Disability biopics, especially the kind that bring audiences to their feet at Sundance, rarely have anywhere to carry us but on a linear journey from pity via empathy to tearful uplift.
The Sessions, a fact-based drama by writer-director Ben Lewin about a polio-stricken man in search of love and sex, goes that route, too, but the movie replaces the obligatory long face with a buoyantly irreverent spirit and a sexual candor rare on American screens. Lewin, who was disabled by polio himself as a child, brings a wicked wit and a keen eye for detail to his adaptation of an article by Berkeley writer and poet Mark O'Brien about his encounter with a sex surrogate.

SET OF TASKS
1. In the film review, what source did Ben Lewin adapt for The Sessions?
2. Summarize the film review in two sentences.
The records have no connection to the film review.

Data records
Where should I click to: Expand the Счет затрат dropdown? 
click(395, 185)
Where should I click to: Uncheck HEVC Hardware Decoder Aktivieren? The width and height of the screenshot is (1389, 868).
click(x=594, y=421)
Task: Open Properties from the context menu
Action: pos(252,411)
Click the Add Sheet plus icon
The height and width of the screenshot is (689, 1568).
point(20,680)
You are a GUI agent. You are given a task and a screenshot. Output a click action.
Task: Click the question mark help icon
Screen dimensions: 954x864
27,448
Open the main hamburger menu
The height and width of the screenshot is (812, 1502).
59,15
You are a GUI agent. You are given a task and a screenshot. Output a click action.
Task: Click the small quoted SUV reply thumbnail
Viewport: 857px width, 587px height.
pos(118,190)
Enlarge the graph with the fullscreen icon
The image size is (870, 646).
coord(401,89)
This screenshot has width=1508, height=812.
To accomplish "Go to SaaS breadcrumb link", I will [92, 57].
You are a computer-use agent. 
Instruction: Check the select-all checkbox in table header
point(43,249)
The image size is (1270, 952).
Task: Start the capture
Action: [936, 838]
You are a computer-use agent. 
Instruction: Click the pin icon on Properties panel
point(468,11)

FULL SOLUTIONS
1. An article by Berkeley writer and poet Mark O'Brien about his encounter with a sex surrogate.

2. Disability biopics usually follow a straight path from pity through empathy to tearful uplift, and The Sessions, Ben Lewin's fact-based drama about a polio-stricken man seeking love and sex, does too, but it trades the usual gloom for an irreverent spirit and a sexual candor rare on American screens. Lewin, who was disabled by polio as a child, brings wicked wit and a keen eye for detail to his adaptation of Mark O'Brien's article about his encounter with a sex surrogate.